Assigned task:
What would come next in the essay on online identity? Write the continuation that picks up right after its final sentence.

Exercise passage:
+ + + +

This concept of self-discipline in social networking profiles brought about by the new penopticism I described, brings about an interesting question about identity. Today, a lot of information about a person is made available to the general public by the internet. Someone can learn a lot about a person by just “googling” the name or going on Facebook. The availability of personal information causes one to think carefully about what they post online. Prospective employers and schools have chosen to reject people, just because of information they found on the internet. Celebrities and politicians hire publicists who make sure that their image on the internet is “acceptable”. It is so important to most of the population to look “normal” in the eyes of the world. This causes people to filter what they post on the internet, and therefore what people see as their “online” identity may be very different from their personal identity.
How does one define identity? It could be how a person sees themselves, or it could be how other people see the person. I believe that a person may identify themselves as something, but project their personality differently. This could create a disparity between someone’s personal identity and projected identity. However, with the rise of the internet, the disparity between personal identity and “online” identity can be far greater than this, because of the lack of personal contact. Because of penopticism online, most users filter their views and exaggerate themselves in order to be seen as “better” in the eyes of the world. If people project an identity online that is far different from their own personal identity, which identity is the correct one?

+ + + +

Provided data:
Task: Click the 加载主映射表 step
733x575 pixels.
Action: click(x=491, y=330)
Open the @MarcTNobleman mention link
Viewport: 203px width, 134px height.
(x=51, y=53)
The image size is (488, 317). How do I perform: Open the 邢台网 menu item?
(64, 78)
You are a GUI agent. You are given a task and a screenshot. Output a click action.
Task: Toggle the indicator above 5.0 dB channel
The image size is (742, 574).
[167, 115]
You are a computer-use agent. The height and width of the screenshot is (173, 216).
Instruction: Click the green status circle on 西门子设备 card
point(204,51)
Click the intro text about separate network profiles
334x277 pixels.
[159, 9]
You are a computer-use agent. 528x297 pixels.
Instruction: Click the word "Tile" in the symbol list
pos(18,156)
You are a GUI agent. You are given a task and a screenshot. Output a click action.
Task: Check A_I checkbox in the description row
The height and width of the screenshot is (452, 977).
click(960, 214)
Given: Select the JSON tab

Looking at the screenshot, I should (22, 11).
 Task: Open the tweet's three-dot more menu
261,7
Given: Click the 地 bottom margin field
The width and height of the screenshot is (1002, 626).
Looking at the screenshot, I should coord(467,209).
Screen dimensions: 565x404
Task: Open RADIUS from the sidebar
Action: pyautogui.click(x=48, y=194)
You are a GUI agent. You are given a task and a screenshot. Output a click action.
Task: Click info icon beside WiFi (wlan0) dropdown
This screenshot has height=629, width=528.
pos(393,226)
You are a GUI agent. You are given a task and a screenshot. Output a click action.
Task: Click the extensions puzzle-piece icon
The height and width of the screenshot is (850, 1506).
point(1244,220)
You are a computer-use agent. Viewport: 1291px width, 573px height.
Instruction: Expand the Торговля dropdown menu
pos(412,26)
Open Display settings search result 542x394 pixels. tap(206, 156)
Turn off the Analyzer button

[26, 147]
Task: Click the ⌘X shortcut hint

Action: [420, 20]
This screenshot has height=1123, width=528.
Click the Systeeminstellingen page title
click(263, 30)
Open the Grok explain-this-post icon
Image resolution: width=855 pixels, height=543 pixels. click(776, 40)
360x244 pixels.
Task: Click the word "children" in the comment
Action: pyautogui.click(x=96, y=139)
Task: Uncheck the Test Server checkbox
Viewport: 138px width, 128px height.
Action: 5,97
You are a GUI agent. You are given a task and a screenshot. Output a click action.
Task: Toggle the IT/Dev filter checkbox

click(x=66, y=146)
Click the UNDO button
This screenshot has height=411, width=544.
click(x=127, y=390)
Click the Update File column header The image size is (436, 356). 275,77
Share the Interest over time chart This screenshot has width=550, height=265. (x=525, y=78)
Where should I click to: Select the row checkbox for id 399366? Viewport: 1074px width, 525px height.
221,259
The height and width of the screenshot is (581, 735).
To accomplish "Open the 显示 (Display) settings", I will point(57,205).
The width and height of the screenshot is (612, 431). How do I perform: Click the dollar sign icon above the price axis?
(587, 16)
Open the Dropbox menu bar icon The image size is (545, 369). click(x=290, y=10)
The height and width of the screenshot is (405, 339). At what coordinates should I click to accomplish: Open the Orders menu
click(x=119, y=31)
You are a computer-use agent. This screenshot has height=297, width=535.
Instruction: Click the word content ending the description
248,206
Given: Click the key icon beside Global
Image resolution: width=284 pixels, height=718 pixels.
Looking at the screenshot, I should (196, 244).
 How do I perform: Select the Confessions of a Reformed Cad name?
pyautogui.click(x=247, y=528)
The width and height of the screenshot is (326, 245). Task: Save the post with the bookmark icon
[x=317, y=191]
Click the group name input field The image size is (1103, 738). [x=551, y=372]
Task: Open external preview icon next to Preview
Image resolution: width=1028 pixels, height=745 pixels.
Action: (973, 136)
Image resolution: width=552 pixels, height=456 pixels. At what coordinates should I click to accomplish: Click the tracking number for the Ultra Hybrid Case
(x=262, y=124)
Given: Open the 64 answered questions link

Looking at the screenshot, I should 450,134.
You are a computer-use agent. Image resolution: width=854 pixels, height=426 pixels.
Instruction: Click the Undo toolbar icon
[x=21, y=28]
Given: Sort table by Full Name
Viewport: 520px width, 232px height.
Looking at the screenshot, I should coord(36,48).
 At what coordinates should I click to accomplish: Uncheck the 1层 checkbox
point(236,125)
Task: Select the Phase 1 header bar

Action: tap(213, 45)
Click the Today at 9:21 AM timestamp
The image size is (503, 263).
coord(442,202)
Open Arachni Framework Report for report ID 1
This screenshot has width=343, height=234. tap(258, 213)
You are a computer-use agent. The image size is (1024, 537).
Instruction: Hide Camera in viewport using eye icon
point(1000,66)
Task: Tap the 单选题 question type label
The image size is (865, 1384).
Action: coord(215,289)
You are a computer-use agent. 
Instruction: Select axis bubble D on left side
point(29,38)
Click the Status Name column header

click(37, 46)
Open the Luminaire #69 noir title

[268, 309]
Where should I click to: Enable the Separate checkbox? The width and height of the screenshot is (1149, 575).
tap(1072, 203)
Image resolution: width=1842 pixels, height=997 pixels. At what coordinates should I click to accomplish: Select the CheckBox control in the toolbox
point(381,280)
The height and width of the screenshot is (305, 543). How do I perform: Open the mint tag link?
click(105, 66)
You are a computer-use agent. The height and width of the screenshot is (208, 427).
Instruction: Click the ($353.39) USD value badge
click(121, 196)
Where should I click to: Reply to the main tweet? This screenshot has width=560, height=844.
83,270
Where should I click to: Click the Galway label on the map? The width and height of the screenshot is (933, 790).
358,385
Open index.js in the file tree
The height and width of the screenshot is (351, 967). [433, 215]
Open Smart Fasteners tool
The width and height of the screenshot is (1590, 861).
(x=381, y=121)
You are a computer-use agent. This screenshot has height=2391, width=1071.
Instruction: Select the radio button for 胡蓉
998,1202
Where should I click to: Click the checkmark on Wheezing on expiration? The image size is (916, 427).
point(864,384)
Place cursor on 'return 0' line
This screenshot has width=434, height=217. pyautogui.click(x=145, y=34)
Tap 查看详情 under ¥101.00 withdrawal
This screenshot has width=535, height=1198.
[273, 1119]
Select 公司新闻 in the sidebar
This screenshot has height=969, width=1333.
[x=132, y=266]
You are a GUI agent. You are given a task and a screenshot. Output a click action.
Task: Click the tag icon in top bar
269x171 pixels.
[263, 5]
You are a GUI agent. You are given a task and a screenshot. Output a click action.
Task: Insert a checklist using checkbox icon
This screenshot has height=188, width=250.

+ + + +

Response box:
I believe that the nature of penopticism answers this question. As I discussed before, not only do people act differently in order to please social norms, they subject themselves to discipline. This discipline carries over to the real world; it not only changes online identity, but also changes personal “offline” identity. Therefore, the more someone projects themselves “online” through social networks or other media, the more that his/her personal identity coalesces with his/her “online” identity. I find the nature of penopticism in the age of the internet perverse, because of its ability to leech into the real lives of people and change their personalities. Does anyone have any comments on or criticisms of this idea?